##### Provided records #####

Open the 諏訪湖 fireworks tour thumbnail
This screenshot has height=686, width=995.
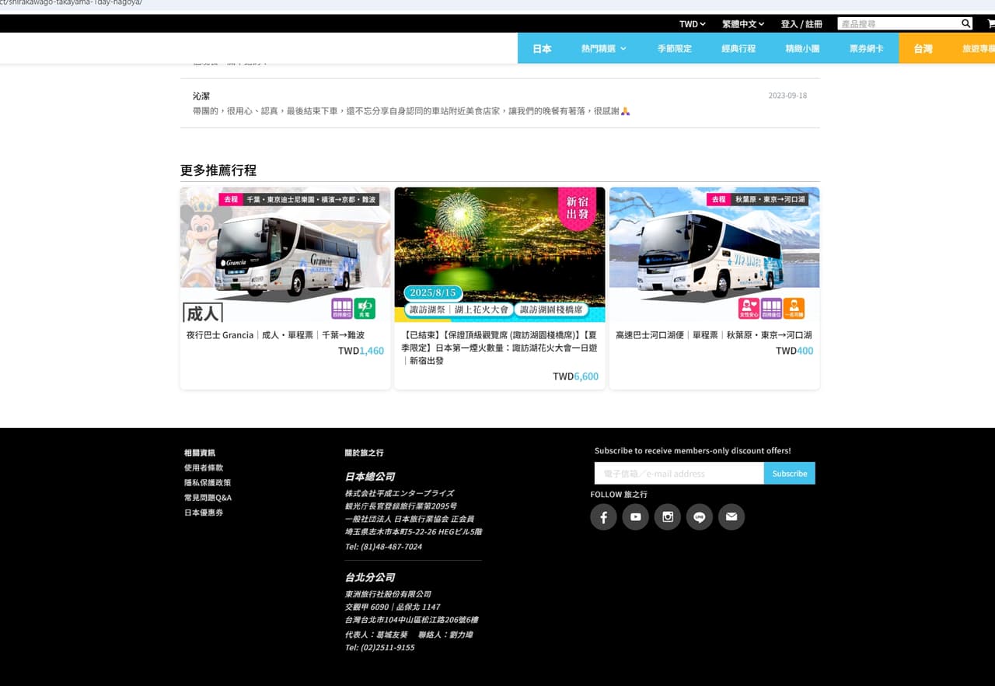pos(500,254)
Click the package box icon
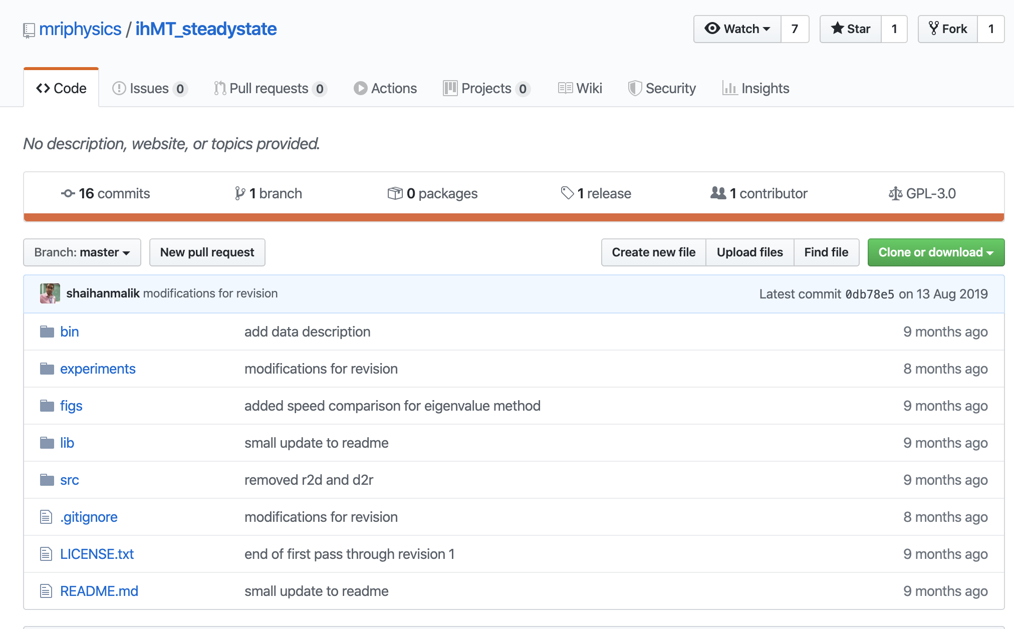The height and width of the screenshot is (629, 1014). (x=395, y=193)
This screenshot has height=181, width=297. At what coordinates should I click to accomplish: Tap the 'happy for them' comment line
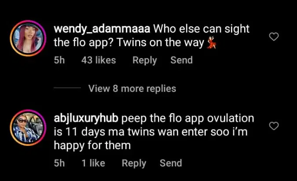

#####

Copy out every line of the listing above word for word, leaving out the pictures.

Completed exercise.
Open the 諏訪湖 fireworks tour thumbnail
This screenshot has height=686, width=995.
pos(500,254)
Click the package box icon
The height and width of the screenshot is (629, 1014). (x=395, y=193)
This screenshot has height=181, width=297. At what coordinates should I click to accomplish: Tap the 'happy for them' comment line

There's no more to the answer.